ARTIST : Violence Gratuite
TITLE : Baleine à Boss
LABEL : Hakuna Kulala
RELEASE : 6/14/2024
GENRE : gqom, grime, pop, trap
LOCATION :
TRACKLISTING :
1.Iséo
2.Olive
3.L’hiver avec toi
4.Smooth Operation
5.Baleine à Boss
6.Les Prisons de Nantes
7.Une Ouf
8.Ragga Nieztches
9.Cristal
10.Loup
11.Bad à Bras le Corps
さまざまな分野にまたがるアーティストであり、キュレーターでもあるViolaine Morgan Le Fur (aka Violence Gratuite)は、ここ数年、ドキュメンタリーの制作、展覧会のプロデュース、ミュージックビデオやショートフィルムの監督など、クリエイティブな視点を研ぎ澄ませてきました。Baleine à Boss」は彼女のデビュー・アルバムというだけでなく、音楽制作への初めての挑戦でもあります。Le Furはこのレコードをダビングする数週間前に音楽ソフトを試し始めたばかりで、その事実がこのユニークなセットをより不可解なものにしています。率直に歌い、ヴォーカルをとり、各トラックをひとりでプロデュースする彼女は、シャンソン、ラップ、ノーウェーブ、実験的エレクトロニクスなど、ポップとアヴァンギャルドのはざまを漂う魅惑的な靄を呼び起こしながら、深く洗練されたサウンドを奏でる。

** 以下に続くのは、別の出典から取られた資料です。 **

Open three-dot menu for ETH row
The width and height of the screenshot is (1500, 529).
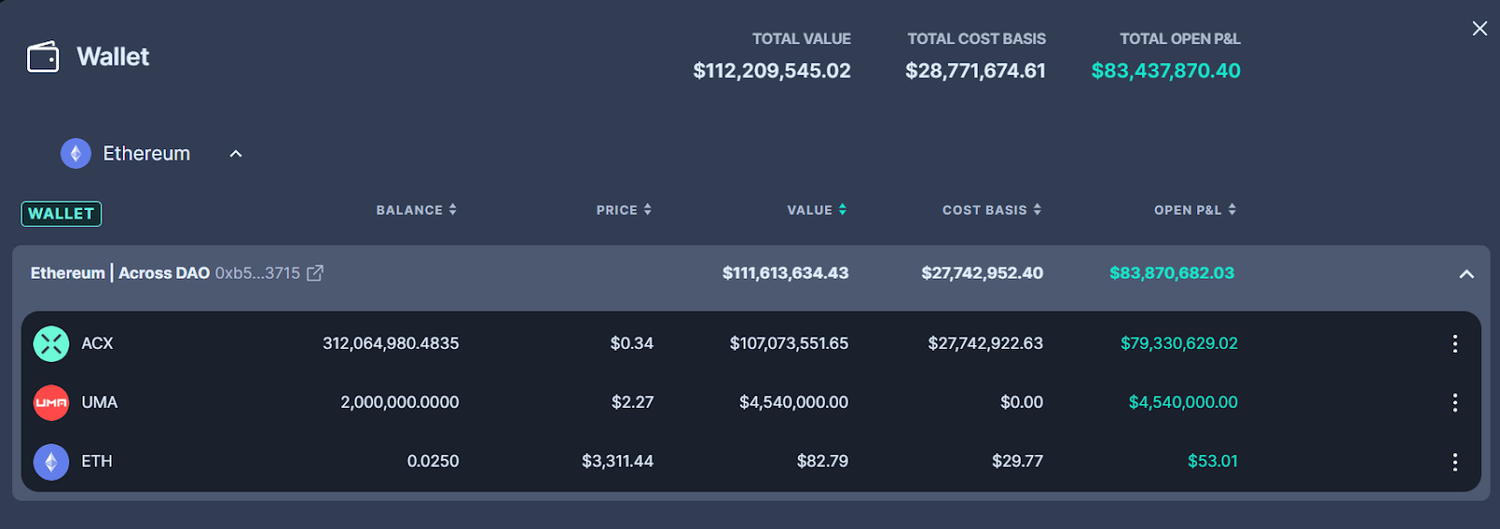(x=1455, y=462)
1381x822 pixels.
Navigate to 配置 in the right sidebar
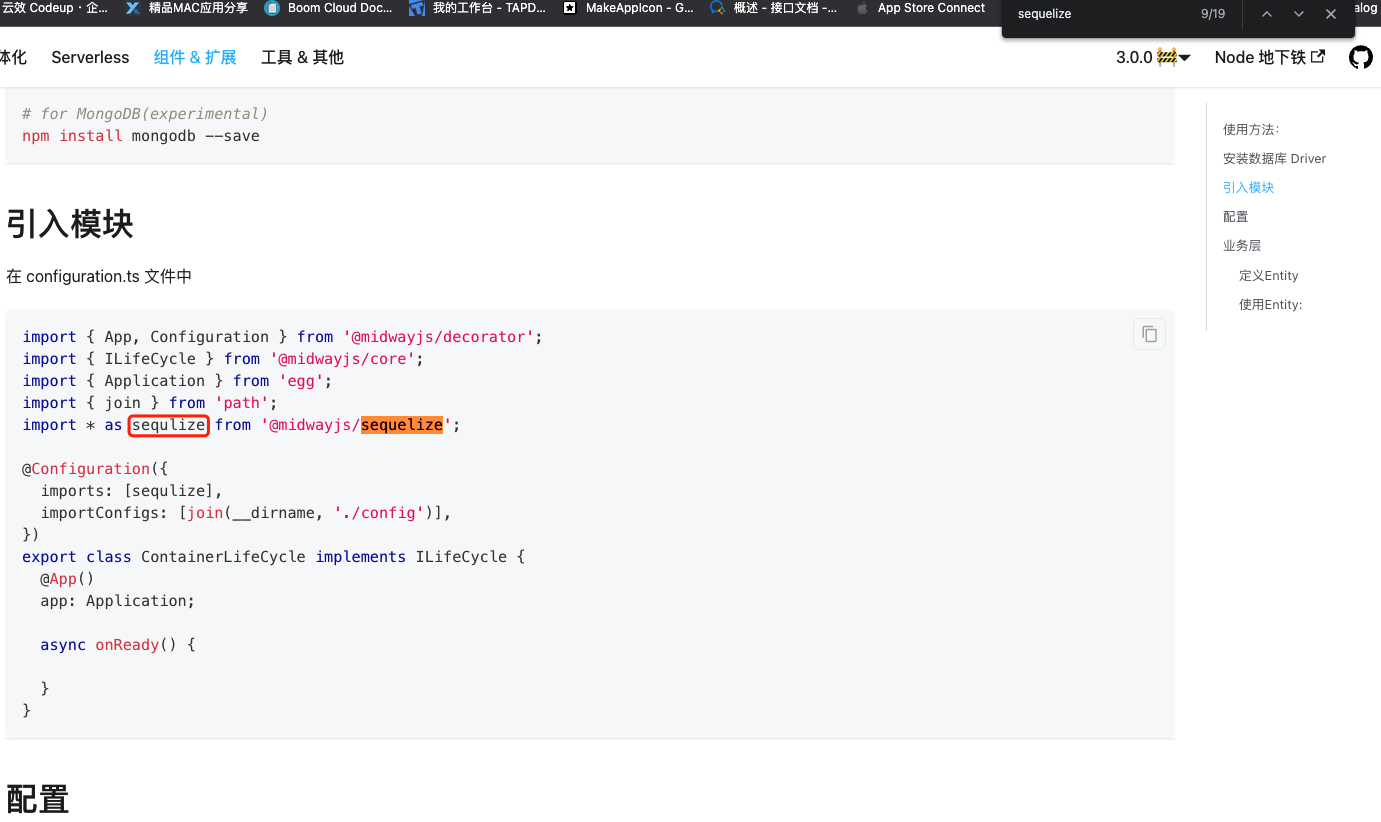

パリの広大な郊外で育ち、ブルトン人の母とカメルーン人の父からさまざまな影響を受けたLe Fur。彼女は以前にも自分の祖先を作品に取り入れたことがあり、2017年に自伝的ドキュメンタリー『À L’ouest』を制作するために、母親の映画アーカイブの素材とバミレケの土地で記録した自身の映像をスプライシングしました。Violence Gratuite』では、カメルーン西部の広大な森、何世代にもわたって血に飢えた男たちによって荒らされた土地、そして脈打つテクノのリズムを破砕されたトラップやフレンチ・ポップの亡霊とループさせながら、Le Furはより不可解なことを考えています。
オープニングの’Iséo’では、彼女の声が堂々と際立ち、吃音サンプルと8ビットのブリップで組み立てられた、もろくてグライムなビートにチャーミングなマントラを重ねたもの。アクロバティックでありながら、どこかさりげないLe Fur。また、「Olive」ではフローを変え、氷のようにクールなデッドスパンでラップ。そして夜行性の「Smooth Operation」では、ハンド・ドラムとドリーミーなプラックのおしゃべりをバックに、Le Furが暗闇に向かって甘く泣きながら、月夜の儀式へと導いてくれる。
タイトル・トラックでは、Le Furはリズムをムーディーで骸骨のようなゴロゴロした音に落とし、ゴムのようなドラムとトラップされたコーラスで自身をネガティブ・スペースに埋没させる。低い声で話す彼女は、トリッキーの最も不気味な初期作品や、フランスのノーウェーブ・ハイブリッド奏者、リジー・メルシエ・デスクルーの最も奇抜な作品を思い起こさせる。しかし、レコードのギアは容赦なく切り替わり、’Ragga Nieztches’ではカリブ海へ、ヒプノティックなクロージング・トラック’Bad à Bras le Corps’ではスパンコール・デムボウへ。Baleine à Boss」は、予測不可能な迷宮のような組曲。